▶ _Exercise goal_
Transcribe exactly, and without pictures, only the lines from the one bearing "Go to step 4 of the transfer" through the final line of the data below.

▶ _Information provided_
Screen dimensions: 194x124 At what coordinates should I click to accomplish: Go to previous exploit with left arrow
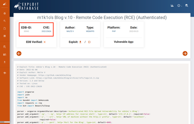(19, 53)
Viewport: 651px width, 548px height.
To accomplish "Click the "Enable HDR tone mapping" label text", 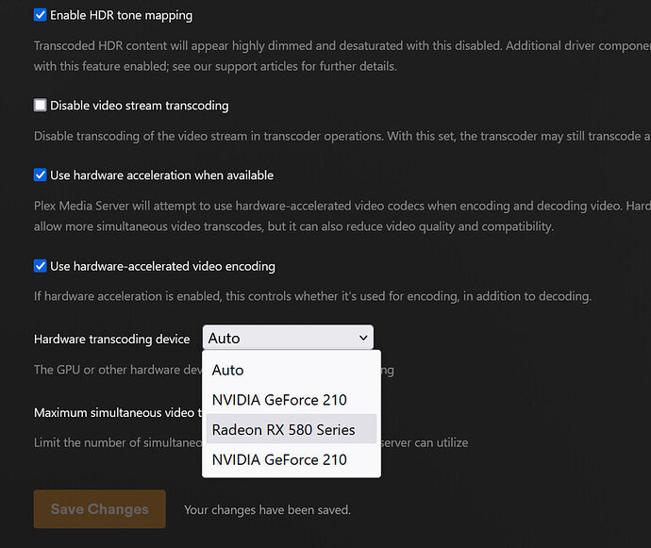I will pyautogui.click(x=121, y=15).
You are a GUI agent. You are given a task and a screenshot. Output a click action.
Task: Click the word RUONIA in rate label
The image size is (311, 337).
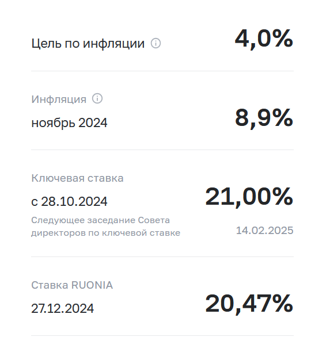click(92, 285)

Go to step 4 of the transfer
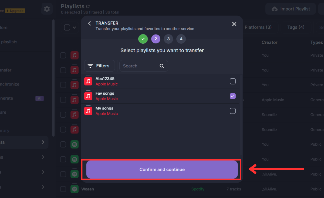pos(181,39)
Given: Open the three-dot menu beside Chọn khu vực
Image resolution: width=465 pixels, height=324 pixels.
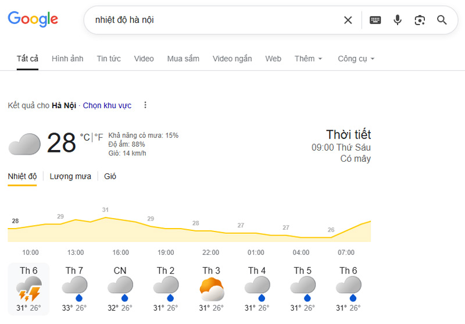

▶ _Exercise result_
Go to step 4 of the transfer
pos(181,39)
Given: Open the three-dot menu beside Chọn khu vực
Image resolution: width=465 pixels, height=324 pixels.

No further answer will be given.